There's more than one kind of insurance broker, but when you're looking for a health insurance plan, we'd always recommend talking to a specialist health insurance broker. They have a more in-depth knowledge of the health insurance market and how to find medical insurance that meets your needs.

A good health insurance broker will also have built relationships with health insurance companies that can get you a better deal. They're also in the best position to help you understand how your choices will impact your health insurance costs, coverage and experience when you claim. Here are some questions that your health insurance broker should be able to answer easily to help you make an informed choice.

1. Which insurers do you have access to?

Ideally, you're looking for a broker that offers a 'whole of market' choice. That means they can look at health insurance policies from every company and get quotes from the ones that best meet your needs and budget.

Some brokers have a restricted panel of insurance providers, so they can only introduce you to the ones they're authorised to sell. While you should still be able to compare different quotes, you will get less choice than you would with whole-of-market health insurance brokers. It's also important to watch out for advisers who are agents rather than health insurance brokers. These brokers represent a single company and can only introduce you to their health insurance policies.

The more companies a health insurance broker has access to, the better, as it means they can give you more choices and a better chance of finding the right coverage.

2. Can I come back to you if I need help with my policy?

A health insurance broker will help you find the right policy, but they can also be a source of support when needed. Everyone is different, and the level of help and advice you need will be personal to you. The service your broker offers can vary depending on your needs and the type of policy you have. Typically, a business with a group policy will likely need more support than an individual who claims infrequently.

Asking your broker to answer questions about the type of support they offer can help you decide whether they're the right choice for you. Some brokers will be on hand to answer questions about your policy coverage. Others may be able to guide you through the process when you claim on your health insurance plan.

Think about the level of support you may need so you can ask the right questions when you talk to a health insurance broker.

3. Will you review my policy each year?

Your insurer assesses the premium you pay for your health insurance based on various factors, including your age, where you live and your job.

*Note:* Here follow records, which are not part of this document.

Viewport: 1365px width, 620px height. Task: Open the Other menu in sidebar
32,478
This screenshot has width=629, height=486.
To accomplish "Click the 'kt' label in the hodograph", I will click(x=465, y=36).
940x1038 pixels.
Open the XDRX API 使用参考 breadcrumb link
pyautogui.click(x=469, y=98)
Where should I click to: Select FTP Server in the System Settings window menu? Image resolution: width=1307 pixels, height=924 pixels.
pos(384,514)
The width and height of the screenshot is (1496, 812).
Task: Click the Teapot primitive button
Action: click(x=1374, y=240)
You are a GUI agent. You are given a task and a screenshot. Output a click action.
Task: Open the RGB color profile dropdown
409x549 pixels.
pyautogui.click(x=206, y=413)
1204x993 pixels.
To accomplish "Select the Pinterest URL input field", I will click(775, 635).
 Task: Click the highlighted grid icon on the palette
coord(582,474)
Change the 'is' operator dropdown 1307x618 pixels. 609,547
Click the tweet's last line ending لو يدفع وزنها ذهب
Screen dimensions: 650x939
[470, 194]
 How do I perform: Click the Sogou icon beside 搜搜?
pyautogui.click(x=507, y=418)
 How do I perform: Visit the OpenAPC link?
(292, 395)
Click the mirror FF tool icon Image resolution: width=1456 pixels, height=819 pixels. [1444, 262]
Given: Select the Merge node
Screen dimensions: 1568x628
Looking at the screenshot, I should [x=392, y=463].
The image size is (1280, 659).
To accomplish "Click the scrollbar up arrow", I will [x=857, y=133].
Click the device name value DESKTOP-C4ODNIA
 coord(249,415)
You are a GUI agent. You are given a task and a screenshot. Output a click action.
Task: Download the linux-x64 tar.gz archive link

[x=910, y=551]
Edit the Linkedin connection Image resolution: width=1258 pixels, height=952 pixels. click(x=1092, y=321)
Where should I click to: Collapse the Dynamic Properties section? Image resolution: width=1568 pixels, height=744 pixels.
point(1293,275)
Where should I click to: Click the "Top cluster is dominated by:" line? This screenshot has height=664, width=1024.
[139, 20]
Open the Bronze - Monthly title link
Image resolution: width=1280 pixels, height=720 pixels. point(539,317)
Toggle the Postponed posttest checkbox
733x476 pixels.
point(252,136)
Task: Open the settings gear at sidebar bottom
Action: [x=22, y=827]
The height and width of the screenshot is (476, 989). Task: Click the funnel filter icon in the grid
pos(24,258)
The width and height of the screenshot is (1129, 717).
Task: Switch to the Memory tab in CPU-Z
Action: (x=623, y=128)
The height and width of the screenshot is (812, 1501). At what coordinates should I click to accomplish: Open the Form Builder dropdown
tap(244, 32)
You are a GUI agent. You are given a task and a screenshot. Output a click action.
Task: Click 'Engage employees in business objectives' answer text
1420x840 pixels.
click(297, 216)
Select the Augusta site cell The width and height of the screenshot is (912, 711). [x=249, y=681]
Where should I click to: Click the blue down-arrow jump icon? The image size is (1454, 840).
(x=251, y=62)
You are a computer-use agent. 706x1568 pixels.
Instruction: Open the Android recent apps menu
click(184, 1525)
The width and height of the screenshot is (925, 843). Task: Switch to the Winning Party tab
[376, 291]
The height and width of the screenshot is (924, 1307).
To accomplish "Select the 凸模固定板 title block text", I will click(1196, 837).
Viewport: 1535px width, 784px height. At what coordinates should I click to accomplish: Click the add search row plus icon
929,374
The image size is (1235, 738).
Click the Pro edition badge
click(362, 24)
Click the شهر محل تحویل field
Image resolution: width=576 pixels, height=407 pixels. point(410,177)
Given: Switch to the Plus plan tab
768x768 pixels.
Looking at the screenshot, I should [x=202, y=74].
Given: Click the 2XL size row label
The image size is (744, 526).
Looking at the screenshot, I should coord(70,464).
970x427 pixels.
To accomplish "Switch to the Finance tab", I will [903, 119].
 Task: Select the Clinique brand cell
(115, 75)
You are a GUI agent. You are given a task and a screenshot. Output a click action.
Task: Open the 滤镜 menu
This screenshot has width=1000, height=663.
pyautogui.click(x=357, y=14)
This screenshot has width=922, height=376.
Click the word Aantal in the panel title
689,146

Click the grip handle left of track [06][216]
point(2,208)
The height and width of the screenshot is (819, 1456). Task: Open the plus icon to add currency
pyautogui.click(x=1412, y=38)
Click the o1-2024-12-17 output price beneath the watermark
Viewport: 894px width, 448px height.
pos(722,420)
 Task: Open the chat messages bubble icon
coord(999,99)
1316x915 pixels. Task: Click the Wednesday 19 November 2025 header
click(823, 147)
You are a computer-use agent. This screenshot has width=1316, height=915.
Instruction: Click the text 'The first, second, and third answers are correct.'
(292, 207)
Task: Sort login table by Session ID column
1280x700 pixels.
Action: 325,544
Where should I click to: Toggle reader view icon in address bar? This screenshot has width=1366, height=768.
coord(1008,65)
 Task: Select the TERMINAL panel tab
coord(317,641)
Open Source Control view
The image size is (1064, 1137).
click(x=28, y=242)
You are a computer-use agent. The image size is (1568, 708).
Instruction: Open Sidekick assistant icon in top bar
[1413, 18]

When your health insurance plan comes up for renewal each year, the cost will likely increase because you pay more as you age. It's vital you understand whether your broker will review your renewal quote and ensure that the coverage still meets your needs.

Changing circumstances can mean a different health insurance plan or a new provider would be better for you. Switching can be complex, and having brokers supporting you can simplify the process.

4. Is it worth going for full medical underwriting?

Underwriting can be complex, so it's worth finding brokers who can explain it clearly. There are two main types of underwriting on individual health insurance policies. Pre-existing conditions are excluded from coverage; if you've had medical advice or treatment for an issue during the five years before taking out the policy, it won't be covered for the first two years of your plan.

If you have moratorium underwriting, you won't need to provide any medical information when you take out the policy. However, when you choose full medical underwriting, you'll be asked to complete a medical questionnaire.

The advantage of full medical underwriting is that you'll know what is covered and excluded from the outset, so you're less likely to have claims rejected. The claims process is typically shorter than with moratorium underwriting, as your insurers won't need to check your medical history. Full medical underwriting is usually cheaper too.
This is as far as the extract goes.